M. A... a également demandé au tribunal administratif de Rouen d'annuler l'arrêté du 18 décembre 2022 par lequel le préfet de la Seine-Maritime l'a assigné à résidence.
Par un jugement n° 2205056, 2205066 du 28 décembre 2022, le magistrat désigné par le président du tribunal administratif de Rouen a réservé l'examen des conclusions d'annulation de la décision implicite de refus de séjour jusqu'à ce qu'il y soit statué par une formation collégiale du tribunal, a annulé la décision d'interdiction de retour sur le territoire français en tant que la durée de cette interdiction est fixée à deux ans, a enjoint au préfet compétent de supprimer le signalement aux fins de non-admission dans le système d'information Schengen et a rejeté le surplus des demandes de M. A....

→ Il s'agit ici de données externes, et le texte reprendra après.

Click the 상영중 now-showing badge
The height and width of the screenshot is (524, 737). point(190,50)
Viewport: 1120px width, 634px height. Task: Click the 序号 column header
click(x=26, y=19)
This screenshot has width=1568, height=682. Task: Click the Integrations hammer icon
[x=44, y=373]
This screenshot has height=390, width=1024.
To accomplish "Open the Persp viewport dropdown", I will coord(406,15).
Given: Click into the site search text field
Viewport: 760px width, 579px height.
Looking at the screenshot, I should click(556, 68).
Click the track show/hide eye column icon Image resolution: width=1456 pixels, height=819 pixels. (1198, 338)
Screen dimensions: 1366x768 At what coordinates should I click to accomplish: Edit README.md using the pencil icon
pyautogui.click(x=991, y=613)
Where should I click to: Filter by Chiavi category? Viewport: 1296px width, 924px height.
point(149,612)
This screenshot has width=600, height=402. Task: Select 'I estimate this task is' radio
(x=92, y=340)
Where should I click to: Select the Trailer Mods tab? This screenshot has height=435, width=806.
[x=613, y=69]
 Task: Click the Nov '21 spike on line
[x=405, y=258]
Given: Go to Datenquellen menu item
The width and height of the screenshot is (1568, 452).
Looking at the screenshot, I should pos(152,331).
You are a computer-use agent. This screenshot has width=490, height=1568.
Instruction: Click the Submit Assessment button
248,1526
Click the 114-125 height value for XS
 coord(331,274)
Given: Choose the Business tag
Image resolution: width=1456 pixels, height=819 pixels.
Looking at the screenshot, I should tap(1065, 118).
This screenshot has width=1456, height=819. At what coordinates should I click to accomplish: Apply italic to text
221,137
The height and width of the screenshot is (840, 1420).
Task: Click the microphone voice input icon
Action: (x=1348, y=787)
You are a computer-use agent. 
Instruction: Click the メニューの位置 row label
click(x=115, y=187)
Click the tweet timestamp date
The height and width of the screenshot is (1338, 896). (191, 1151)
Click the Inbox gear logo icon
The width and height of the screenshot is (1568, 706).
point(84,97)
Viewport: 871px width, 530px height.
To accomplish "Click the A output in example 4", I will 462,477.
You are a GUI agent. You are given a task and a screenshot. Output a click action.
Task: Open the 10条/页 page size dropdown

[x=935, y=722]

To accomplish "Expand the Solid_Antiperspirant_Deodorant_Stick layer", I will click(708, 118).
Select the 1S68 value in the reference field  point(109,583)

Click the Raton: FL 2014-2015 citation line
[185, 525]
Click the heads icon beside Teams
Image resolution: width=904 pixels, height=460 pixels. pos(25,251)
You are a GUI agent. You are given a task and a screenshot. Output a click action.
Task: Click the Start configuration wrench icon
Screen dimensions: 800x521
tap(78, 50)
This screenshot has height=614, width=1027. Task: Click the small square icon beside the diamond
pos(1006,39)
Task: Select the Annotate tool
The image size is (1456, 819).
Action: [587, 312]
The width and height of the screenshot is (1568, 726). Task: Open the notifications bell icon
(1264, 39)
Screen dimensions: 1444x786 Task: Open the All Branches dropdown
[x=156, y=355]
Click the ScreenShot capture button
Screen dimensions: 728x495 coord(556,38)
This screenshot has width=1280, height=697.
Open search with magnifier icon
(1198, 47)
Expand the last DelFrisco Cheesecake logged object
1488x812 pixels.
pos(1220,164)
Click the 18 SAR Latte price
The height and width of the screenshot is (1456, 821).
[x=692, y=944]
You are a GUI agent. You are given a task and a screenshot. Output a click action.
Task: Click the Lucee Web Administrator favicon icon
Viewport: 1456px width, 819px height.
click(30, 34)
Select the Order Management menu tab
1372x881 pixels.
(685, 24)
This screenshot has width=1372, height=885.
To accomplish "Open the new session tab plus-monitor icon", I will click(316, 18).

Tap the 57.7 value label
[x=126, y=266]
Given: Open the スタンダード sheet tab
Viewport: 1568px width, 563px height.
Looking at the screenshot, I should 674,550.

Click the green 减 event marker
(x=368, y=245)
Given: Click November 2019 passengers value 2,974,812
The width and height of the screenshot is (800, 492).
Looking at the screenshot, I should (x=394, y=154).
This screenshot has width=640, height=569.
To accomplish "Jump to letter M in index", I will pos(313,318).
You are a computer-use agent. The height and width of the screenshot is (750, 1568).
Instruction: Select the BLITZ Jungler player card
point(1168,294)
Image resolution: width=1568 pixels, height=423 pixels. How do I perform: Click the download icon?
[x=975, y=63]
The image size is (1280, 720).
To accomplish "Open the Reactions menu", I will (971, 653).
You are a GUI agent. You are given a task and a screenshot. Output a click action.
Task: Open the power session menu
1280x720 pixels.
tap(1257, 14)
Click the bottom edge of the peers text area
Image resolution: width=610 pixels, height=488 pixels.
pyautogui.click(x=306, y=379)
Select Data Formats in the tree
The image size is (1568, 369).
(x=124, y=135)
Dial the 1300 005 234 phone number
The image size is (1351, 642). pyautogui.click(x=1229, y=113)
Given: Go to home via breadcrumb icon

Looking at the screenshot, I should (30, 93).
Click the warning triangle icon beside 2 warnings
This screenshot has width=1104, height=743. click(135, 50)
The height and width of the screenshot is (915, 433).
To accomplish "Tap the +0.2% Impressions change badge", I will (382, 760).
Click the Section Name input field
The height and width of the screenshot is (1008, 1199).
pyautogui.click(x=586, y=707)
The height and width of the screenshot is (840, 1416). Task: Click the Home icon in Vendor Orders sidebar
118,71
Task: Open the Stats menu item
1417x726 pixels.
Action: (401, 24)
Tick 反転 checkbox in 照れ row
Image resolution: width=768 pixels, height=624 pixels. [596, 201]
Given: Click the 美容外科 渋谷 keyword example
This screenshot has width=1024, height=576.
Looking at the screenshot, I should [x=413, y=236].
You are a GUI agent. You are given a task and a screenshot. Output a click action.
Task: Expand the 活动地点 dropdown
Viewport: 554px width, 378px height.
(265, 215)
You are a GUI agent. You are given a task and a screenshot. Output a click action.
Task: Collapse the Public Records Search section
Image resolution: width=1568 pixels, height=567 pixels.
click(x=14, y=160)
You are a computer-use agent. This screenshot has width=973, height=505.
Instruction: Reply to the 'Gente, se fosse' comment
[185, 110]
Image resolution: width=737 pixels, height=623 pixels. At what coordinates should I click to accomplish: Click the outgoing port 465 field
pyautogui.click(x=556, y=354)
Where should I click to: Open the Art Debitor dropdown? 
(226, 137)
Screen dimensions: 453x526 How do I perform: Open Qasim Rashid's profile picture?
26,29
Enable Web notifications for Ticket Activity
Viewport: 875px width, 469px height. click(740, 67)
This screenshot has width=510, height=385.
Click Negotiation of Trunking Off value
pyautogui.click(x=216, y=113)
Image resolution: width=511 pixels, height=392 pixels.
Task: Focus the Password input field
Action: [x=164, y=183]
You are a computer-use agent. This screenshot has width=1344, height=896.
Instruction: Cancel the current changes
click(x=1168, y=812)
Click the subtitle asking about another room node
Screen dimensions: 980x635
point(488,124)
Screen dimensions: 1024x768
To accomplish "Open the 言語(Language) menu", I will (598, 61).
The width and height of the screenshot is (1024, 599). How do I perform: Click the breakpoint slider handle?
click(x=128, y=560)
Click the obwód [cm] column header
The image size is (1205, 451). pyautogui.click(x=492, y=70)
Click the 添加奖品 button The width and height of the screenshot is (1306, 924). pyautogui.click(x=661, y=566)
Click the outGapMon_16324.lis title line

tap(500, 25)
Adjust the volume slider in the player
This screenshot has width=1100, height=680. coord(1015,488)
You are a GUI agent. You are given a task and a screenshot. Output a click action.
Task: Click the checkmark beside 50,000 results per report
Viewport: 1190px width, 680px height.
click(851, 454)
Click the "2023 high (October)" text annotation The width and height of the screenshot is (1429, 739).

Procédure devant la cour :
Par une requête, enregistrée le 19 avril 2023, M. A..., représenté par Me Souty, demande à la cour :
1°) d'annuler ce jugement du 28 décembre 2022 en tant qu'il rejette ses conclusions tendant à l'annulation des décisions l'obligeant à quitter le territoire français sans délai et fixant le pays de destination de cette mesure d'éloignement ;
2°) d'enjoindre au préfet de la Seine-Maritime, d'une part, de produire le récépissé de demande de titre de séjour qui aurait été édicté le 1er juillet 2022 et, d'autre part, de justifier, au regard des dispositions de l'annexe X du code de l'entrée et du séjour des étrangers et du droit d'asile, des pièces complémentaires sollicitées dans le cadre de l'instruction de sa demande de titre de séjour ;
3°) à titre principal, d'annuler l'arrêté du 14 décembre 2022 en tant qu'il l'oblige à quitter le territoire français sans délai et fixe le pays de destination de cette mesure d'éloignement ;
4°) à titre subsidiaire, de suspendre l'exécution de cet arrêté dans l'attente de l'audience correctionnelle prévue en novembre 2023 ;
5°) d'enjoindre au préfet de la Seine-Maritime de lui délivrer une autorisation provisoire de séjour l'autorisant à travailler ;
6°) de mettre à la charge de l'Etat une somme de 1 200 euros, à titre principal sur le fondement des articles L. 761-1 du code de justice administrative et 37 de la loi du 10 juillet 1991 et, à titre subsidiaire, sur le seul fondement de l'article L. 761-1 du code de justice administrative.
Il soutient que :
- la décision l'obligeant à quitter le territoire français est insuffisamment motivée ;
- sa demande de titre de séjour n'a fait l'objet d'aucune décision expresse ou implicite de rejet, de sorte qu'elle était toujours à l'instruction à la date de l'arrêté contesté ;
- le préfet de la Seine-Maritime a donc méconnu les dispositions du 3° de l'article L. 611-1 du code de l'entrée et du séjour des étrangers et du droit d'asile en l'obligeant à quitter le territoire français ;
- l'absence de remise ou de renouvellement du récépissé de demande de titre de séjour ne saurait être interprétée comme révélant une décision implicite de refus de séjour ;
- à supposer l'existence d'une décision rejetant sa demande de titre de séjour, celle-ci est entachée d'un défaut de motivation, d'un défaut d'examen de sa situation, d'une erreur de droit, d'une violation de l'article 8 de la convention européenne de sauvegarde des droits de l'homme et des libertés fondamentales ou à tout le moins d'une erreur manifeste d'appréciation.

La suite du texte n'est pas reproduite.